Whereas, “executing the analytic models” at the edges means, executing pre-built analytics modes (e.g., scores, rules, recommendations, anomaly detections) at the edge. These models were first built in an offline manner by bringing the detailed sensor data, to a data and analytics platform (the Data Lake), and then apply sophisticated algorithms on the IoT historical data. Once the models are built and tested, they can then be deployed on the edge through a JVM on the machine itself or can be deployed on the cloud to act on the streaming data transported from the machines.
Its one thing to “execute the analytic models” at the edges, but something entirely different to actually “perform analytics” at the edges. Why?
At the edge, typically consists of an environment that is minimal on memory and processing power, hence heavy duty activities like storing data, executables and then running the executable becomes a challenge. For example, if your fridge has a place to house a Java Virtual Machine (JVM) and an analytic model (i.e., lightweight rules based model), then you can execute the analytic model on the fridge itself. On the other hand, you can stream data from the fridge to a network, and then execute the analytic model on the network.
Smart Things, Digital Twins, IoT Analytics Platforms
Analytics has become an integral part of business strategy, and the connected world is further pushing the envelope to make everything smart – smart homes, smart products, smart plants, you name it. But like with everything else, using the right tool for the right problem is the key to success.
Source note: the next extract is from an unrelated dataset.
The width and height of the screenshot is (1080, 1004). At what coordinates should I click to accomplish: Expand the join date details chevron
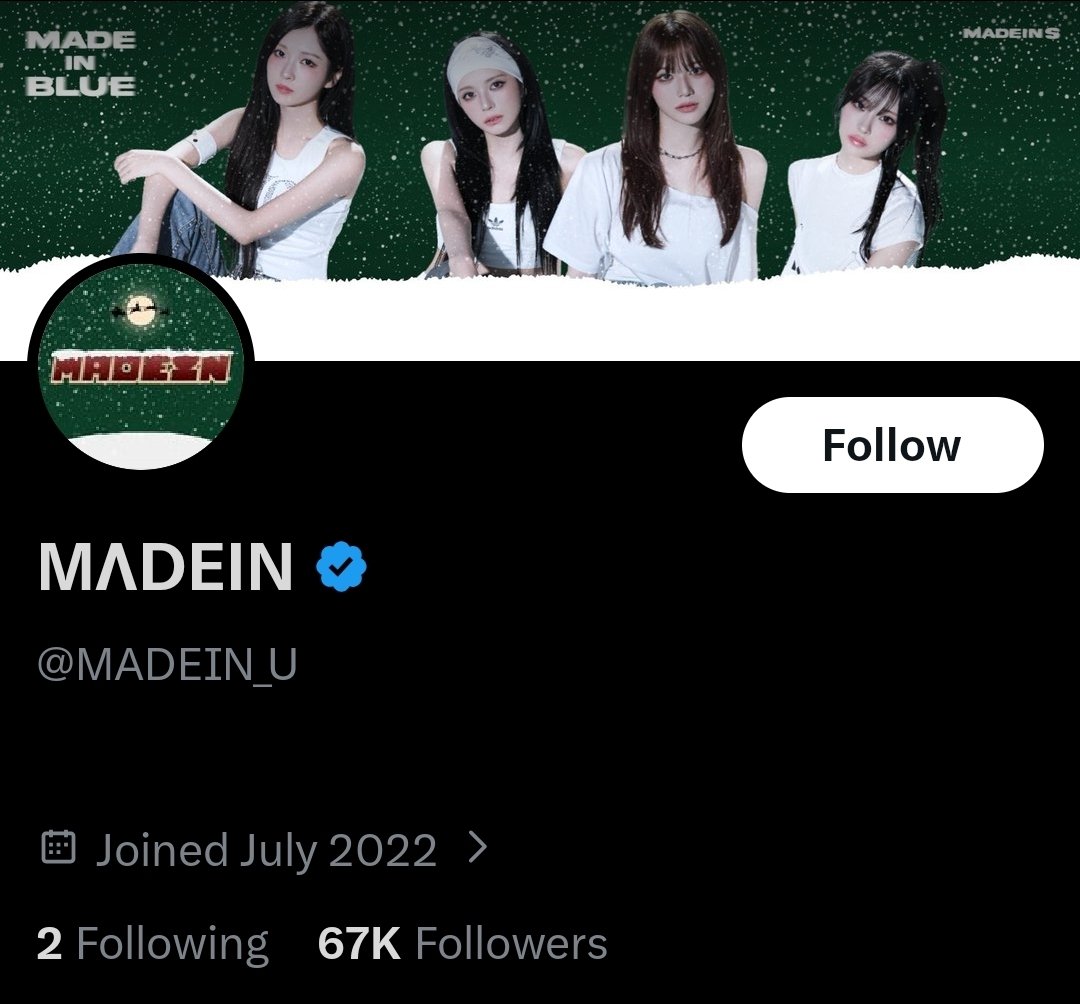click(x=477, y=847)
For manufacturers, the changes are huge. Historically, once their product leaves the factory, they are less mindful of the actual product usage and behavior, unless there are complaints about the product quality and subsequent returns or recalls initiated by the manufacturer. With smart connected products, manufacturers get the ability to experience true closed-loop, product lifecycle management where they can track, manage and analyze product information at any phase of its lifecycle at any time and any place in the world.
However, the creation of smart things is not easy.
It requires capabilities to securely collect and respond to data from customers, suppliers, and now the products themselves. It requires a digital transformation cutting across the entire product management lifecycle starting from product design to raw materials sourcing to production to sales and service.
Solution: A purpose-built IoT ecosystem and analytic platform.
Finally, even if you decide to do all the sensor/IoT analysis at the edges, you would still need to bring the raw IoT data into the data lake for more extensive analysis and persist with IoT history. Why? How do you operate, maintain, or repair systems when you aren’t within physical proximity to them?
You need a bridge between the physical and digital world (we are talking about Digital Twin and Digital Thread). Sensors gathering data about real-time status and working condition from the physical item (machines), relaying these information to a cloud-based system that receives and processes all the data the sensors monitor. This physical-digital bridge creates a virtual and visual environment, where input is analyzed to understand the product behavior at real-time, the trends, the usage patterns and most importantly to innovate for your next set of product offerings using business drivers and other contextual data.
Result: This pairing of the virtual and physical worlds allows analysis of data and monitoring of systems to head off problems before they even occur, prevent downtime, develop new opportunities and even plan for the future by using simulations.